November 19, 2009
Death and Life on American Samoa: Update
Note: This is the final update to the article Dr. Halderman wrote about the extraordinary efforts of the United States Air Force to save the life of a 5-year-old on a remote Pacific American outpost:
Whoever destroys a soul, it is considered as if he destroyed an entire world. And whoever saves a life, it is considered as if he saved an entire world.This morning, a little boy died. His name was not Abe, but I call him that. He was five.
-Jerusalem Talmud, Sanhedrin 4:1 (22a)
I was one of a massive team of doctors, nurses, social workers, x-ray technologists, respiratory therapists, and hospital staff who cared for Abe.

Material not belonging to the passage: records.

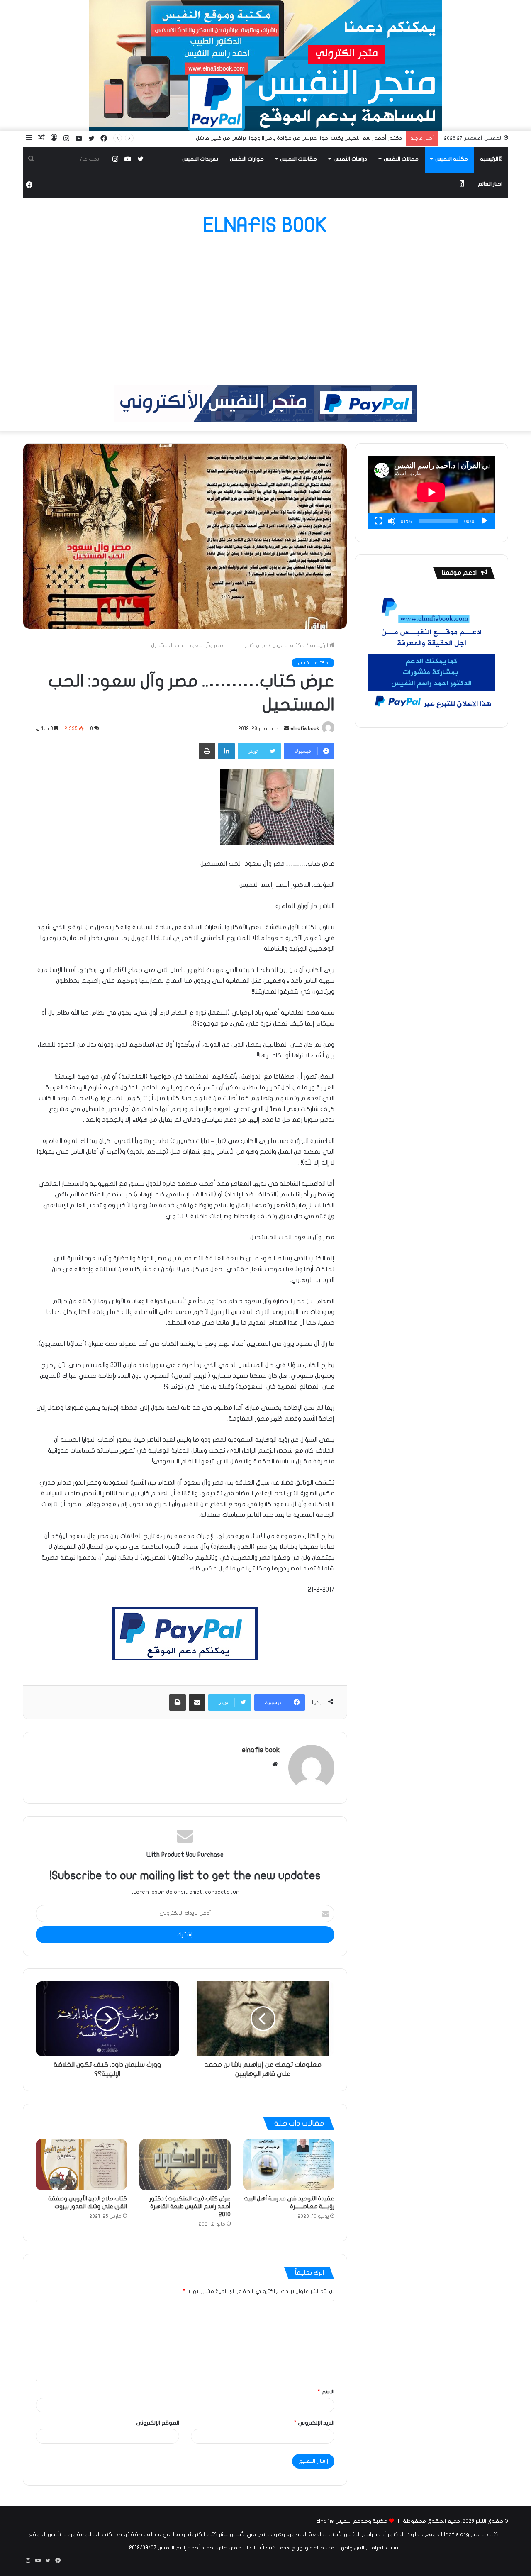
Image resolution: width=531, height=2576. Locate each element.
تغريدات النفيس (200, 159)
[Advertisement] (265, 310)
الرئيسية (489, 159)
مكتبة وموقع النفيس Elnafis (351, 2521)
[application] (431, 492)
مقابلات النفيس (298, 159)
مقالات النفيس (401, 159)
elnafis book (304, 728)
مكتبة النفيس (451, 159)
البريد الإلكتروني (314, 2423)
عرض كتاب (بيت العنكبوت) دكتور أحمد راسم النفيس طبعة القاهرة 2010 (190, 2206)
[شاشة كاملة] (378, 521)
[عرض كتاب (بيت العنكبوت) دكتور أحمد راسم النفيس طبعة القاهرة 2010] (185, 2164)
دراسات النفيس (350, 159)
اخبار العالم (490, 184)
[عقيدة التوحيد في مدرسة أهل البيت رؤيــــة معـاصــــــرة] (288, 2164)
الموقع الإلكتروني (157, 2423)
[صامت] (391, 521)
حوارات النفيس (247, 159)
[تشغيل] (484, 521)
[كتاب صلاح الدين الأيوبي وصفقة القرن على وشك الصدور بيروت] (81, 2164)
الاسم (326, 2392)
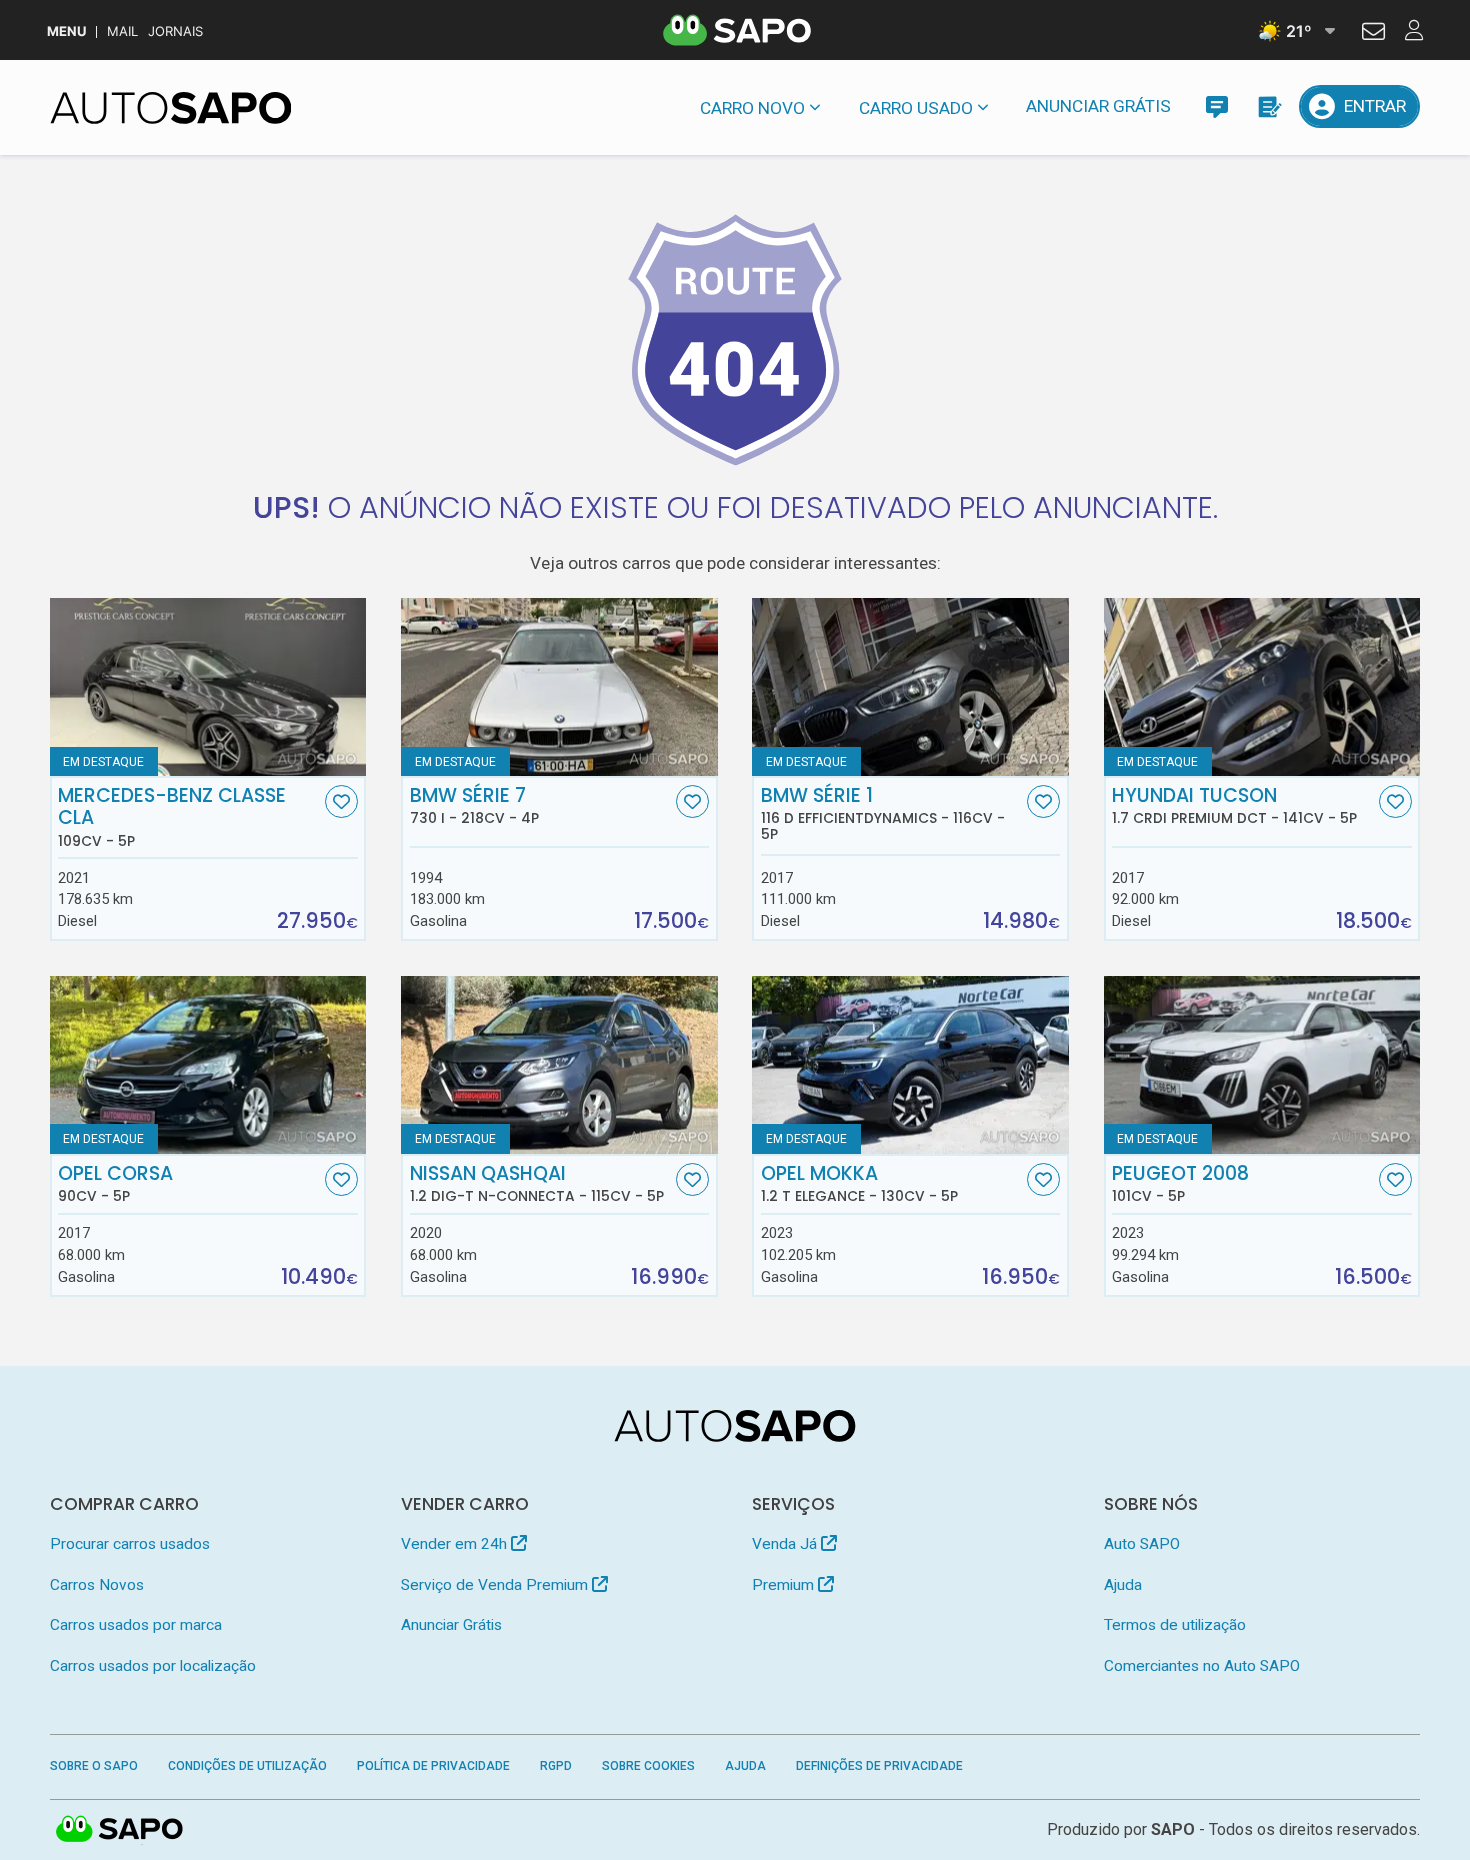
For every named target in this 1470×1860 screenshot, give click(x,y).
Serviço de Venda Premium (496, 1585)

We were assisted by pilots, military command center personnel, logistics officers, technical crew, and relay operators.
Our work was made possible by three members of Congress, two governors, and a U.S. senator. The heavy lifting of red tape was done by their staff members in Pago Pago, Honolulu, Los Angeles, Fresno, and Washington, D.C.
Much of what we did for Abe depended on decades of research by scientists and lab personnel in cardiovascular surgery, pediatric infectious diseases, epidemiology, immunology, transfusion medicine, virology, and H1N1-subtype influenza.
The equipment we used was created by innovators in medical technology, including ventilators, artificial lungs ("ECMO" bypass), surgical instruments, and catheters for infusion and monitoring.
The drugs that treated Abe's series of infections, blood abnormalities, electrolyte disturbances, heart failure, and kidney malfunctions were the result of research and development done by pharmaceutical manufacturers and by workers in universities and labs across the world.
Abe was my patient, but he was not only my patient. He belonged to all of us who stood at his bedside, entered his test results in a computer, or just made a phone call on his behalf.
His father was with him constantly after he was transferred off the island to a Pediatric Intensive Care Unit on Hawaii, and his mother never left the hospital here on American Samoa.
The American Red Cross is arranging Abe's last trip home. As is tradition, he will be buried in his family's village so his brothers and sisters can visit him as they do his ancestors. And his mother and father will never be far from his side.
The financial burden of caring for this little boy during the last weeks of his life is staggering. The U.S. Air Force's C-17 medical transport plane trip alone cost hundreds of thousands of dollars. This is America, but the island does not even share the same side of the equator as California. We see the Southern Cross in the night sky, not the North Star.
I've been criticized for participating in this outrageously expensive attempt to salvage the life of a single child.
Was Abe's life worth it?
I understand the criticism, and it is logical: if we spent less on Abe and allowed him to die, we could theoretically take that money and allocate it to help many more children.
I'll leave that debate to others who can view this "case" more objectively than I can.
I was Abe's doctor. I will attend his funeral service. His family includes me in their nightly prayers. As did the army of caregivers who tried to save Abe's life, I did everything I could. When our remote medical facility reached the limits of its resources, we called for help.
The call was answered -- by elected officials, by the United States Air Force, by Tripler Army Medical Center, by Kapi'olani Women and Children's Medical Center -- even by the Children's Hospital of Central California, which volunteered to care for this child if he could have been transported the 5,000 miles.
Was Abe's life worth it? He was a five-year-old who liked to eat potato chips and tease his older brothers, not a head of state or a Nobel Prize nominee or even a famous athlete. He was just a boy whose family loved him. He was just my patient.
Was Abe's life worth it? It's not a question I can answer as a health care policy wonk. I can't answer it as a writer, or even as a doctor.
I can answer it only as one person who was there and served as a witness to modern medicine's miracles and one family's painful tragedy.